◆ **TASK REQUIREMENTS**
Where the records below reach the line containing "Given: Turn off", start transcribing, and end with the line containing "Task: Click the Let's find out.... line", exactly and with nothing else added.

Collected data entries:
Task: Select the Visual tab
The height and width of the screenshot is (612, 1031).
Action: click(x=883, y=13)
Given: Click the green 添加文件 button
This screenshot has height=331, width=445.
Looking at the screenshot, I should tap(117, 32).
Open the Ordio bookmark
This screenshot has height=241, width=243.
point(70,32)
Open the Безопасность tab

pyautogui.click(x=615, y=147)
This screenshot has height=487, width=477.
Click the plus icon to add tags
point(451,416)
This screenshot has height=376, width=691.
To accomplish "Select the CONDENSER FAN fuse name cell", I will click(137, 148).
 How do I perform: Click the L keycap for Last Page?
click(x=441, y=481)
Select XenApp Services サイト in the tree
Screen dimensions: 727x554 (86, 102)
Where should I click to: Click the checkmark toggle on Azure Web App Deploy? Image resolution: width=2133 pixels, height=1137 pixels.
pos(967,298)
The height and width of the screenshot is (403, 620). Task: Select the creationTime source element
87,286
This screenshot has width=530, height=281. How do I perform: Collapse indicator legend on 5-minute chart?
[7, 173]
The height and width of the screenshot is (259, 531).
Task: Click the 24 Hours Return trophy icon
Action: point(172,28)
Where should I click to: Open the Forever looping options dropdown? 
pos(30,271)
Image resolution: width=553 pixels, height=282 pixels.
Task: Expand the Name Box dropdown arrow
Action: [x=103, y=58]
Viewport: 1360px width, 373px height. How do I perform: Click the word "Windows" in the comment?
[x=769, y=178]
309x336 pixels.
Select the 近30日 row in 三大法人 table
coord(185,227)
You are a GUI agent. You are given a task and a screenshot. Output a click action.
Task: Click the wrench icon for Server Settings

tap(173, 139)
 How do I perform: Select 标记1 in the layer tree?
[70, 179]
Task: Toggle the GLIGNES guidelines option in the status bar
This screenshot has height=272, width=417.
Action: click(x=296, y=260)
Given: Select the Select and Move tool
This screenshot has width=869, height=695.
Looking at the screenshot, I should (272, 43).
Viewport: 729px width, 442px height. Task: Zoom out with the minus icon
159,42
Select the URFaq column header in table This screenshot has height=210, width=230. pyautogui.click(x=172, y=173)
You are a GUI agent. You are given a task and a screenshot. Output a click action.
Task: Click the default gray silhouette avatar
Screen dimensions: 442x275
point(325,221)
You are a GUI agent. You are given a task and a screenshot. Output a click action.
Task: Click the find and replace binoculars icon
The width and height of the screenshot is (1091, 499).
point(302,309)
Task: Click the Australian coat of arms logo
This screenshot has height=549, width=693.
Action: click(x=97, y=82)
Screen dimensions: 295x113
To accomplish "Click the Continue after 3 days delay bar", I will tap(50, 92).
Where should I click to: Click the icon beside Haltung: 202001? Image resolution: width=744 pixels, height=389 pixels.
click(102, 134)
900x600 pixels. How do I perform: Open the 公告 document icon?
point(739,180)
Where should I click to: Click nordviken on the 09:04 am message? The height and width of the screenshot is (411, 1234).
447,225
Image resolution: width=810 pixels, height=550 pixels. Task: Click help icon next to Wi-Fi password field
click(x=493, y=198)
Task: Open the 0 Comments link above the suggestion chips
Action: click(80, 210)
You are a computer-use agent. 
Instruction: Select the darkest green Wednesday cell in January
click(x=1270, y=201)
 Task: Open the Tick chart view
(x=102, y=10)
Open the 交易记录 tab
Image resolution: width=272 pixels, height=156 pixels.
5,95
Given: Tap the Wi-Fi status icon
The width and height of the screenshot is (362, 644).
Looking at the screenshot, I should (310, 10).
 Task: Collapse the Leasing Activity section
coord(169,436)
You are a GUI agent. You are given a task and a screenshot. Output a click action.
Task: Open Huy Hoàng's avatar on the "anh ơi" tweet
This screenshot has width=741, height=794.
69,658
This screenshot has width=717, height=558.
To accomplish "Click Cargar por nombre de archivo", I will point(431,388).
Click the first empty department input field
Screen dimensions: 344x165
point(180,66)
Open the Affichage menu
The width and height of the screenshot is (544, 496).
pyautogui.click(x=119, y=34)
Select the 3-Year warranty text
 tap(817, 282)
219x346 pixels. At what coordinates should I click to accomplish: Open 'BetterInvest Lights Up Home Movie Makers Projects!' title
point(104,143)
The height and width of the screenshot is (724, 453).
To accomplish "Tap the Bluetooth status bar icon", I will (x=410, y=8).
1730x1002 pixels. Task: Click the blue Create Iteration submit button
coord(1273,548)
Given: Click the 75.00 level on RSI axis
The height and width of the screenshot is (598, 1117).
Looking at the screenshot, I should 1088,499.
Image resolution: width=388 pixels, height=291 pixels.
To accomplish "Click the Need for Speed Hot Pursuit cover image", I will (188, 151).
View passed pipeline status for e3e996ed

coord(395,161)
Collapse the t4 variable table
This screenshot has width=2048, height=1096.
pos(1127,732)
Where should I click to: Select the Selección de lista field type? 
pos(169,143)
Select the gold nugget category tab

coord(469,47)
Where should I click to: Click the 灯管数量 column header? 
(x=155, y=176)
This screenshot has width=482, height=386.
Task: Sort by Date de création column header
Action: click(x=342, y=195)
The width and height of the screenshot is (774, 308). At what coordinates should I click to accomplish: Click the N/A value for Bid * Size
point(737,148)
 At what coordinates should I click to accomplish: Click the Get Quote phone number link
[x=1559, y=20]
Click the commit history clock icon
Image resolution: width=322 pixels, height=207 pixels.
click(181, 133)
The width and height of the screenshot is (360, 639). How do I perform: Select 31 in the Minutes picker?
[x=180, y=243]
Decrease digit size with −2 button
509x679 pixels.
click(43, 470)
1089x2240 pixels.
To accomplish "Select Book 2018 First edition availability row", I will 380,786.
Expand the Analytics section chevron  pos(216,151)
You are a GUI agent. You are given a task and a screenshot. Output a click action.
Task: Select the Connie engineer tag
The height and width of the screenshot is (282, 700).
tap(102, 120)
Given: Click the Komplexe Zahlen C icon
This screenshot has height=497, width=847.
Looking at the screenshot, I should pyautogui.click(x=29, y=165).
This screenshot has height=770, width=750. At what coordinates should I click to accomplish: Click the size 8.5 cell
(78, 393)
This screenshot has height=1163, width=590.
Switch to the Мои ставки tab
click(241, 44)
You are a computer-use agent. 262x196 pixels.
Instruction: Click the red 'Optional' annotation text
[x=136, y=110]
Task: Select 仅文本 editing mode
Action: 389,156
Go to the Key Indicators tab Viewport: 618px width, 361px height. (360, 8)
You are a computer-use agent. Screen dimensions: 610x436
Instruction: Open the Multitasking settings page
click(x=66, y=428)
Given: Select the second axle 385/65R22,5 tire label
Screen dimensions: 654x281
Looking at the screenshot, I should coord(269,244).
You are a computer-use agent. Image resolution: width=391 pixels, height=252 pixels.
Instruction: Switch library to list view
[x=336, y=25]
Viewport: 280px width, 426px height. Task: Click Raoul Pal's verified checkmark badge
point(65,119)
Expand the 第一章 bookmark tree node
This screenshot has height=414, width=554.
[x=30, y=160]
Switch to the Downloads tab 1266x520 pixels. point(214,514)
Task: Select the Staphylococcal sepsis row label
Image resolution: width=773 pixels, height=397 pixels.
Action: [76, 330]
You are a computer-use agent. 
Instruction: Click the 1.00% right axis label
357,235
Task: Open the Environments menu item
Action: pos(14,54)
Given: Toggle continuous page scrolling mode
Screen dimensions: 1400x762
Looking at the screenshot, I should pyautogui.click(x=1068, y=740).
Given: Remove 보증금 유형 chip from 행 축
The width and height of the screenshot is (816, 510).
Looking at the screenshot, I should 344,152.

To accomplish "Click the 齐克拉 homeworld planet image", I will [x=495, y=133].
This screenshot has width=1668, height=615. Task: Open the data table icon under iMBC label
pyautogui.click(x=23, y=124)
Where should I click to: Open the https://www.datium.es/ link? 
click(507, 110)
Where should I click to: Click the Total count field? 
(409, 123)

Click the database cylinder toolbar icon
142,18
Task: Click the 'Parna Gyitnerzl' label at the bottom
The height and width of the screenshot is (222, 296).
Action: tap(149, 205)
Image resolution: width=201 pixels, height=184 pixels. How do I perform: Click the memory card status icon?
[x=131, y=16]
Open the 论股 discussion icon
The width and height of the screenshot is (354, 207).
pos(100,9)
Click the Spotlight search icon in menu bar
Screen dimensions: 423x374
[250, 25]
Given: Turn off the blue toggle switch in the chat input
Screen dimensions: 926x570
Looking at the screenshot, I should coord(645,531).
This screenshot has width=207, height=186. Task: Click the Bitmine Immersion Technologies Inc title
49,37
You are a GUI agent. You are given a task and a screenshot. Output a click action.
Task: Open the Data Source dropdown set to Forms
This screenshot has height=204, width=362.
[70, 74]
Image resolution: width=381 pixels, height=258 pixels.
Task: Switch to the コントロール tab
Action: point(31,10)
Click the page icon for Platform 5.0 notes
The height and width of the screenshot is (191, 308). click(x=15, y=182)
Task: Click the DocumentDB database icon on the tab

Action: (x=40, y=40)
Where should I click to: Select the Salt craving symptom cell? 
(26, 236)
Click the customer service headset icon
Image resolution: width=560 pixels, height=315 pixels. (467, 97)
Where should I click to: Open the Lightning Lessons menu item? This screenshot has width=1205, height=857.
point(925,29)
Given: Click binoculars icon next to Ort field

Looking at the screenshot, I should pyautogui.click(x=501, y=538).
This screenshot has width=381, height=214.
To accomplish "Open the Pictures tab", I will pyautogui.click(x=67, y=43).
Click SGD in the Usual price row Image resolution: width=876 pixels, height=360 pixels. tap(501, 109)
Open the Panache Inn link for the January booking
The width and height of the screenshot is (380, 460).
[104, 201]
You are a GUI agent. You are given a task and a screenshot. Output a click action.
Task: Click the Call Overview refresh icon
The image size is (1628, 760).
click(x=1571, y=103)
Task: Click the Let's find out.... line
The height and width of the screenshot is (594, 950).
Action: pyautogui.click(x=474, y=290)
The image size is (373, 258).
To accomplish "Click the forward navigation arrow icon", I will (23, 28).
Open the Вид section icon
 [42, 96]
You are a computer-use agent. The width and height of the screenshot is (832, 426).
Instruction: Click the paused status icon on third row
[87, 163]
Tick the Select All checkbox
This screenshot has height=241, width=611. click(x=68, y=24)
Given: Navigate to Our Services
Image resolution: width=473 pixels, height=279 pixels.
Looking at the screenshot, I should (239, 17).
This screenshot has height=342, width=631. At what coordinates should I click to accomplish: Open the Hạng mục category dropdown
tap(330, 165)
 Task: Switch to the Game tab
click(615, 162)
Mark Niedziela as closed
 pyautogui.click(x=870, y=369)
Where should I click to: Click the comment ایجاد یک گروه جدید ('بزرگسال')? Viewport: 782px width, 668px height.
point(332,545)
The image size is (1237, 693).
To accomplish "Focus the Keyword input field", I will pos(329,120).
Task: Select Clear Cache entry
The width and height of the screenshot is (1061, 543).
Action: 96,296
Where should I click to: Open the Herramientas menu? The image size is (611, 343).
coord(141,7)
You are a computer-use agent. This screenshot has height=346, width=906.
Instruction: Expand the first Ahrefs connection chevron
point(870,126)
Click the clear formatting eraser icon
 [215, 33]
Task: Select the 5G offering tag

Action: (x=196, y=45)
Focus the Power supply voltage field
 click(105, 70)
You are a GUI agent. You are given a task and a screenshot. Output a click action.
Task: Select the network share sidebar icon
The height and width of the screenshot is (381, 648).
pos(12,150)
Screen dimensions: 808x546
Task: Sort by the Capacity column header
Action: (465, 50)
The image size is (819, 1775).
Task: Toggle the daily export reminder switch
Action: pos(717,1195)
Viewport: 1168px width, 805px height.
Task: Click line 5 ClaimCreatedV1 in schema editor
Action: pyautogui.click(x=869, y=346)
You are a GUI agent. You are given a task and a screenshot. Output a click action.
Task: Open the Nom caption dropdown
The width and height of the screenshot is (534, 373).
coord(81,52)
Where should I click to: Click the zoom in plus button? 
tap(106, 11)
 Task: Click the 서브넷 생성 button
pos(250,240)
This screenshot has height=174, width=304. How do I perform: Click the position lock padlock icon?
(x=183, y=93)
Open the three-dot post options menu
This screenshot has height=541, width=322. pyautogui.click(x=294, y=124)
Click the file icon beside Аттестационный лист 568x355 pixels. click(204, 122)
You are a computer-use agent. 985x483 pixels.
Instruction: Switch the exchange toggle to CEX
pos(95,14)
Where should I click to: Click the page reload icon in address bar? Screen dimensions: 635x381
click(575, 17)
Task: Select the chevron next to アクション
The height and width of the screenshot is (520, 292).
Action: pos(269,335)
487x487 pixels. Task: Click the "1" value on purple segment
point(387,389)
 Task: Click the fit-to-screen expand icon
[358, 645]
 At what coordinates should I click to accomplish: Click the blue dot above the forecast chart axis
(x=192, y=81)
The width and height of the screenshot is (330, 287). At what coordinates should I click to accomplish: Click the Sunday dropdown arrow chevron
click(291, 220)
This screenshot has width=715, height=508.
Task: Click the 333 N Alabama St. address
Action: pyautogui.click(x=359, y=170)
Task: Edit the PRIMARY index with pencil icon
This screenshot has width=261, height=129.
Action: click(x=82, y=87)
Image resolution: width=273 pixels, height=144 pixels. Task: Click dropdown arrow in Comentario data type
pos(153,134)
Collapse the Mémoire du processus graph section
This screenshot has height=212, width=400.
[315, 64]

◆ **SOLUTION TO THIS PROBLEM**
Given: Turn off the blue toggle switch in the chat input
Screen dimensions: 926x570
Looking at the screenshot, I should coord(645,531).
This screenshot has width=207, height=186. Task: Click the Bitmine Immersion Technologies Inc title
49,37
You are a GUI agent. You are given a task and a screenshot. Output a click action.
Task: Open the Data Source dropdown set to Forms
This screenshot has height=204, width=362.
[70, 74]
Image resolution: width=381 pixels, height=258 pixels.
Task: Switch to the コントロール tab
Action: point(31,10)
Click the page icon for Platform 5.0 notes
The height and width of the screenshot is (191, 308). click(x=15, y=182)
Task: Click the DocumentDB database icon on the tab

Action: (x=40, y=40)
Where should I click to: Select the Salt craving symptom cell? 
(26, 236)
Click the customer service headset icon
Image resolution: width=560 pixels, height=315 pixels. (467, 97)
Where should I click to: Open the Lightning Lessons menu item? This screenshot has width=1205, height=857.
point(925,29)
Given: Click binoculars icon next to Ort field

Looking at the screenshot, I should pyautogui.click(x=501, y=538).
This screenshot has width=381, height=214.
To accomplish "Open the Pictures tab", I will pyautogui.click(x=67, y=43).
Click SGD in the Usual price row Image resolution: width=876 pixels, height=360 pixels. tap(501, 109)
Open the Panache Inn link for the January booking
The width and height of the screenshot is (380, 460).
[104, 201]
You are a GUI agent. You are given a task and a screenshot. Output a click action.
Task: Click the Call Overview refresh icon
The image size is (1628, 760).
click(x=1571, y=103)
Task: Click the Let's find out.... line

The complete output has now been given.